取調室

 ニューヨーク州。ISS本部。

 シルヴィア・カイリーは辟易していた。

 FBI時代から、指折り数えて十年近くの期間を犯罪捜査に費やしてきた。

 長い間こんな商売をやっていれば、当たり前だが多くの犯罪者を相手にする。

 しかし、こうもふてぶてしい奴を相手にするのは、中々慣れない。


「何度も言っているだろう。

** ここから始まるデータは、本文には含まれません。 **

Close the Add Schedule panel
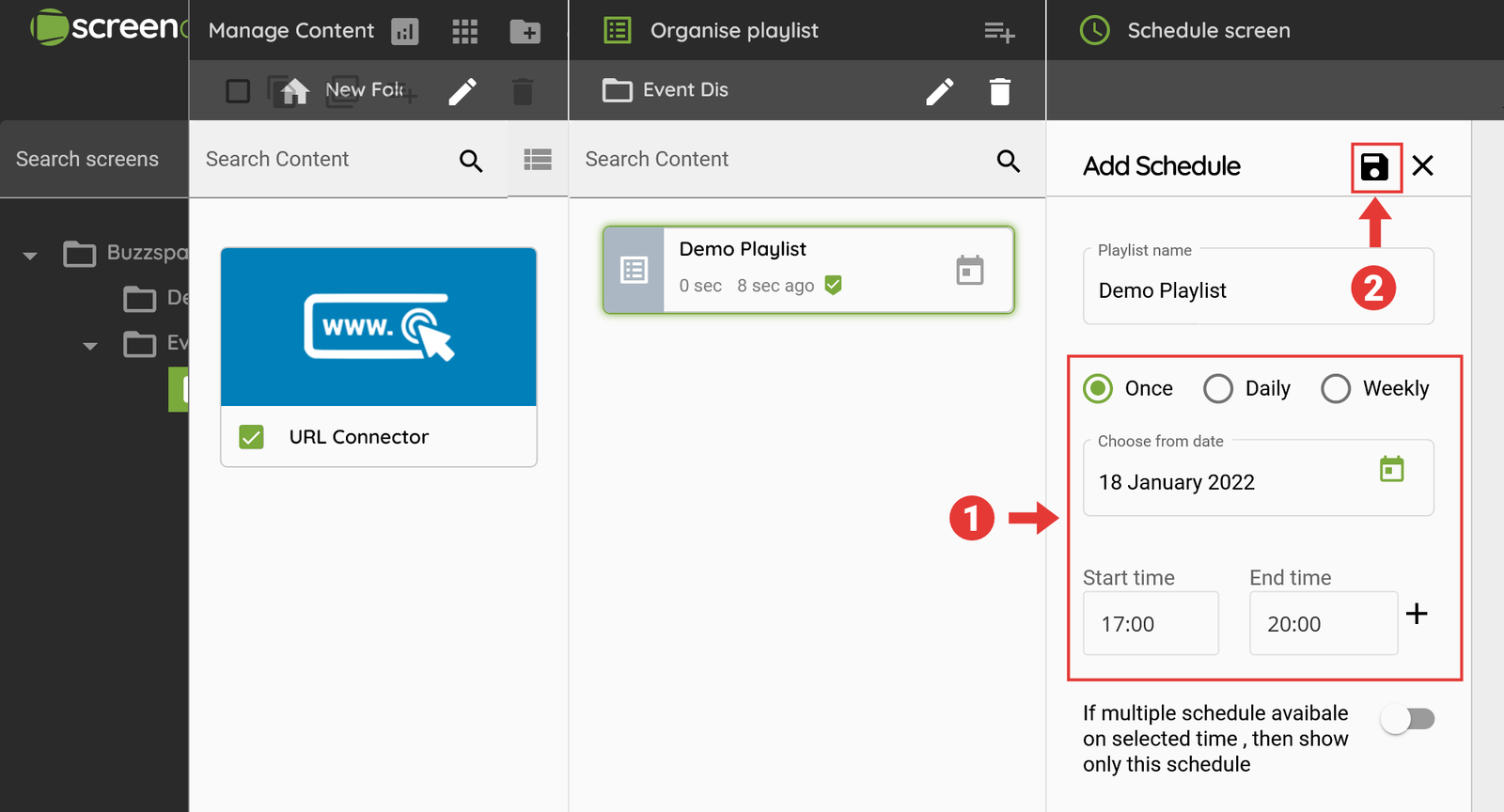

お前達に話すことなどない」


 何処かの大企業の幹部。

 豪華客船『リンカーン』の危ない商売の会場にいた、ペドフィリア趣味の犯罪者だ。

 別に、どんな性的趣味を持っていようが、本人の自由でありその件に関してシルヴィアは責める気は無い。

 でも、それが犯罪となれば話は別だ。

 地獄の果てまで追い詰められても、自業自得である。

 だがこの男は、人身が置かれた立場が分からないのか、やれやれといった態度を取り、つい五分前には「もう帰りたい」とのたまった。


「……いい加減にしろよ」


 その男と向かい合っている同僚は、青筋を立てており、人を殺せそうなほど眼光が鋭い。


「この期に及んで、だんまりが通用すると思うのか?」

「私の友人には、司法省の幹部もいるんだぞ」

「……脅してるのか」

「どう捉えようが、君の自由だ」


 埒が明かない。そう判断し、私は同僚と取り調べを交代する事にした。


「私が話すわ」

「カイリーさん……」

「まぁ、任せておいて」


 クッション部が湿ったパイプ椅子に座り、目の前に座る男を見据える。


「初めまして。ISS本部調査係第三班所属、シルヴィア・カイリーと申します。……貴方のお名前は」

「答える義務はない。黙秘権を行使する」

「そうですか。では、私が勝手にしゃべらせていただきます」


 はなっから、この男は我々と話す気が無い。

 それは態度から滲み出ている。ならば、素直に話しやすいように、してあげるだけである。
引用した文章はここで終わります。